** Passage shown **
------------------------------------------------------------------------

Question

At \( t = 0 \), \( N_0 \) number of radioactive nuclei \( A \) start decaying into \( B \) with a decay constant \( \lambda_a \). The daughter nuclei \( B \) decay into nuclei \( C \) with a decay constant \( \lambda_b \). Then, the number of nuclei \( B \) at small time \( t \) (to the leading order) is:

• A. \( \lambda_a N_0 t \)
• B. \( (\lambda_a - \lambda_b)N_0 t \)
• C. \( (\lambda_a + \lambda_b)N_0 t \)
• D. \( \lambda_b N_0 t \)

Hint:

For small \( t \), ignore secondary decays when solving chain decay equations. The buildup of daughter nuclei depends only on the parent’s initial decay rate.

Answer 1

The Correct Option is A

Step 1: Define the decay processes.

------------------------------------------------------------------------

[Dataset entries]
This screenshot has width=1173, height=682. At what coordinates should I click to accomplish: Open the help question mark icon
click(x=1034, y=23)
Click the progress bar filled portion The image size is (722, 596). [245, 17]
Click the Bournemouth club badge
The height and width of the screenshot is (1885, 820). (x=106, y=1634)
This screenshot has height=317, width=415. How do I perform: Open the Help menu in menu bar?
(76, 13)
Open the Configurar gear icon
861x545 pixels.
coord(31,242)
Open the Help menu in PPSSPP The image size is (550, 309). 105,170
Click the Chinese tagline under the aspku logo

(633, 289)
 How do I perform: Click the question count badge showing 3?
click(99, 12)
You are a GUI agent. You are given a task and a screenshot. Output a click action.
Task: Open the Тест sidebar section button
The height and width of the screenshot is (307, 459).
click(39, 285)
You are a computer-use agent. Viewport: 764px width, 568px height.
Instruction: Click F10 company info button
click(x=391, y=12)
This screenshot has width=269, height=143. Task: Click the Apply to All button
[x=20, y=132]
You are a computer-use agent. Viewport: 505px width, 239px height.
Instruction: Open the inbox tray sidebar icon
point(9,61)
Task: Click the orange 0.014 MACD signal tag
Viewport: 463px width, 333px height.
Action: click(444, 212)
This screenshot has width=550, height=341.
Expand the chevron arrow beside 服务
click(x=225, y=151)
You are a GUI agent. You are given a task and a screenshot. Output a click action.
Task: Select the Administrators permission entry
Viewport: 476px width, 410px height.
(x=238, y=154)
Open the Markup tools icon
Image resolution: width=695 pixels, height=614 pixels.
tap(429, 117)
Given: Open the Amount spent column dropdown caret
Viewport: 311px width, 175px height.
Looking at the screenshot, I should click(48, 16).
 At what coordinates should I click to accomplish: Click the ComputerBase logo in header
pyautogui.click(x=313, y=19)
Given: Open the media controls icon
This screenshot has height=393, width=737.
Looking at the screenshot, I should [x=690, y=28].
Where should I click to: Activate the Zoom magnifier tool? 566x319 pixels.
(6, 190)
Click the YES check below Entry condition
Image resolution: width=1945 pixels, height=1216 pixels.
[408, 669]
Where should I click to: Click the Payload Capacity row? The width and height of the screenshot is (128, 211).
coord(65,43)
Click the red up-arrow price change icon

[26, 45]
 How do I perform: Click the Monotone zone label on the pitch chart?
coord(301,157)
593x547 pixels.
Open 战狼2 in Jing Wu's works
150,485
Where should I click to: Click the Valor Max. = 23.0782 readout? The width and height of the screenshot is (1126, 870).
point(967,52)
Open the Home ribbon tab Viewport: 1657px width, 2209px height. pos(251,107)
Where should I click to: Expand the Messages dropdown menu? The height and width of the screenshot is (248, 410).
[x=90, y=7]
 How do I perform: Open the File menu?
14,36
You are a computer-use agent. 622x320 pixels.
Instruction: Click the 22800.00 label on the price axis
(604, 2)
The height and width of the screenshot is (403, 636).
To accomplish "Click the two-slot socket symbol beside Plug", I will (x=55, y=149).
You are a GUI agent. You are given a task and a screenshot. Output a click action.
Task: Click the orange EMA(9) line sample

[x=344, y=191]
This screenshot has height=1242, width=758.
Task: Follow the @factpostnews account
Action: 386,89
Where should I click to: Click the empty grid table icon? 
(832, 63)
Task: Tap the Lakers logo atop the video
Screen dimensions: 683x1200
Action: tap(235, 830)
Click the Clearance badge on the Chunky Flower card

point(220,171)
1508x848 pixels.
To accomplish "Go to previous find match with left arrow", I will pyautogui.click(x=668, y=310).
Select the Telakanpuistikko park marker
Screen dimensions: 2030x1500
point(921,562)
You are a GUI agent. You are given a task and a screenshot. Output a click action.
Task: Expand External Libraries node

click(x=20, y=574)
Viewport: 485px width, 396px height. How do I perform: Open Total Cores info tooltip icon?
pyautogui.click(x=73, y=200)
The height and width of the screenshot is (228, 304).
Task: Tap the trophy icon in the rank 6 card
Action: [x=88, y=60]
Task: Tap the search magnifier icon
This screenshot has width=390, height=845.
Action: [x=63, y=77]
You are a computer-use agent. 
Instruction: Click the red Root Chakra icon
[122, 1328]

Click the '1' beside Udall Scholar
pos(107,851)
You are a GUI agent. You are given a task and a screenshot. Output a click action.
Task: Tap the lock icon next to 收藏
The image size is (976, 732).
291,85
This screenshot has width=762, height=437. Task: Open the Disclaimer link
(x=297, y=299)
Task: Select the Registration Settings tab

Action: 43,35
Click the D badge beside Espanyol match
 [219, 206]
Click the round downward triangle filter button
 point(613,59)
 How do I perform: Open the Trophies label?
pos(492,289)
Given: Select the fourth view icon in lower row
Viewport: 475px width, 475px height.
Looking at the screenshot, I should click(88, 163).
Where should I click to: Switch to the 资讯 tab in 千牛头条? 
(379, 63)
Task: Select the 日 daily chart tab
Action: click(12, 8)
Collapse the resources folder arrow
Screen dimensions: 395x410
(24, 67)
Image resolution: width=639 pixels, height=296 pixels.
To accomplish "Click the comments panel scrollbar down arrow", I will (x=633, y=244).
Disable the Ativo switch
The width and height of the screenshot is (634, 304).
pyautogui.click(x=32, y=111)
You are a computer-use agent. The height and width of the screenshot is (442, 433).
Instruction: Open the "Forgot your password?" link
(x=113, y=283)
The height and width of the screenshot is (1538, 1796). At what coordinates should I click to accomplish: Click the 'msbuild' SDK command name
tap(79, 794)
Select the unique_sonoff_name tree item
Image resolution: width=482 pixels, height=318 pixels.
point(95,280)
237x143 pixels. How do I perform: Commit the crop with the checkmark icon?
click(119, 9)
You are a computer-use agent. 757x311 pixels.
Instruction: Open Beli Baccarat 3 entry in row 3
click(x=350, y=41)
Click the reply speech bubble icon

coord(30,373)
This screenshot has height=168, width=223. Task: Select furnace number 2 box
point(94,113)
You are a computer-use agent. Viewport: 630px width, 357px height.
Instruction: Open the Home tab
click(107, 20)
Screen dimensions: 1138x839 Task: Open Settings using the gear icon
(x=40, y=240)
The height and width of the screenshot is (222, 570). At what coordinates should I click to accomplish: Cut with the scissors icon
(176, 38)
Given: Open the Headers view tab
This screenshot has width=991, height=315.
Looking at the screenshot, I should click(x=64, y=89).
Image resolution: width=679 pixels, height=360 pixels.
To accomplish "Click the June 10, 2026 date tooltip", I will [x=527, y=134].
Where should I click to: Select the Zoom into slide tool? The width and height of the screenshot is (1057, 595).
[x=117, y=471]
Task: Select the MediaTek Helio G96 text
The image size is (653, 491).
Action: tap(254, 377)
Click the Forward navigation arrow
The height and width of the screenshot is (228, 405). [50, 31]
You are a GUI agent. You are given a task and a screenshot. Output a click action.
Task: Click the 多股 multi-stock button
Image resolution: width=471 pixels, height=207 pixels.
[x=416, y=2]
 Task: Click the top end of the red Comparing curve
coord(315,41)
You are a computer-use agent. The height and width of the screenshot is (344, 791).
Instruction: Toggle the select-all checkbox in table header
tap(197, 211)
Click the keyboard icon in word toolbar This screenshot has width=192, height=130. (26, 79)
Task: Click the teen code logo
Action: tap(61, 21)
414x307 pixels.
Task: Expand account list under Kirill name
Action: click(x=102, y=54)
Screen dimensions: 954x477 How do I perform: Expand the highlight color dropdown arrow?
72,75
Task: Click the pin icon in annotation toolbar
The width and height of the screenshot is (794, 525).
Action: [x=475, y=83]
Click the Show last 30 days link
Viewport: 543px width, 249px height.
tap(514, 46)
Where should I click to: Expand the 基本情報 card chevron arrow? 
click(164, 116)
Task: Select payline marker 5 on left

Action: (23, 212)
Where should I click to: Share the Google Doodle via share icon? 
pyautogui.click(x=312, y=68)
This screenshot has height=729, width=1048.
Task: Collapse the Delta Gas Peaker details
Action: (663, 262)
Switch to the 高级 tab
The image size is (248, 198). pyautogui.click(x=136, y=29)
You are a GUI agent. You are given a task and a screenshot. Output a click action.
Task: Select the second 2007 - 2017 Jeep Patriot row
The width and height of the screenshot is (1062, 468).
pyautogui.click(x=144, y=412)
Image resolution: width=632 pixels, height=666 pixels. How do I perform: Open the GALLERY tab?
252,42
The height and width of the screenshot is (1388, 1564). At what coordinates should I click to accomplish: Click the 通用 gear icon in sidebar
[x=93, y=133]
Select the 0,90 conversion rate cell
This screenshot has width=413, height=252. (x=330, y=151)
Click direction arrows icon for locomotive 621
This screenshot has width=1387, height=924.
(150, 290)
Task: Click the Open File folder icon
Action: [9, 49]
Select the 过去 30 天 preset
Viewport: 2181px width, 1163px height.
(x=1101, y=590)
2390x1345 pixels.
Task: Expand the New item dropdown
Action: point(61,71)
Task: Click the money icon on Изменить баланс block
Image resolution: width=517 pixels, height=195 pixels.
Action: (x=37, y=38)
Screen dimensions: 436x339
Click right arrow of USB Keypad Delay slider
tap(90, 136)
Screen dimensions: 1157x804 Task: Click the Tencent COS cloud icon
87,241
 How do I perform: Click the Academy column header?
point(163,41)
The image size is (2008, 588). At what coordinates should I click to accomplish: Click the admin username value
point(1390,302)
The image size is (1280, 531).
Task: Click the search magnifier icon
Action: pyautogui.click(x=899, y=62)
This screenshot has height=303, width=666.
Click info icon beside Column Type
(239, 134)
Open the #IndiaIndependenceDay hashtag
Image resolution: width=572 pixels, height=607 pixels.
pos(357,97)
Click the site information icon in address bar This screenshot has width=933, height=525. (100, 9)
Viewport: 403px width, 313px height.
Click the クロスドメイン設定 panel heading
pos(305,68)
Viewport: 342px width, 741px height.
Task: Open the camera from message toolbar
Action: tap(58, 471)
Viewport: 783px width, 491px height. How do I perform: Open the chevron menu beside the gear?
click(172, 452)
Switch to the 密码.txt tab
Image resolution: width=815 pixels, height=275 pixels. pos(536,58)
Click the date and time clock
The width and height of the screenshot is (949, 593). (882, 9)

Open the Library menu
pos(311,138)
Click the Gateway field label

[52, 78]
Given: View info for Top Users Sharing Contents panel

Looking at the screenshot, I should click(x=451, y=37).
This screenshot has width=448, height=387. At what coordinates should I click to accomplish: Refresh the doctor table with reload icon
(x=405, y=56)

------------------------------------------------------------------------

** Requirements **
Please echo the radioactive decay problem above word for word, beginning at the words "At \( t = 0 \), \( N_0" and stopping after "(\lambda_a + \lambda_b)N_0 t \)".

** Answer for this exercise **
At \( t = 0 \), \( N_0 \) number of radioactive nuclei \( A \) start decaying into \( B \) with a decay constant \( \lambda_a \). The daughter nuclei \( B \) decay into nuclei \( C \) with a decay constant \( \lambda_b \). Then, the number of nuclei \( B \) at small time \( t \) (to the leading order) is:

• A. \( \lambda_a N_0 t \)
• B. \( (\lambda_a - \lambda_b)N_0 t \)
• C. \( (\lambda_a + \lambda_b)N_0 t \)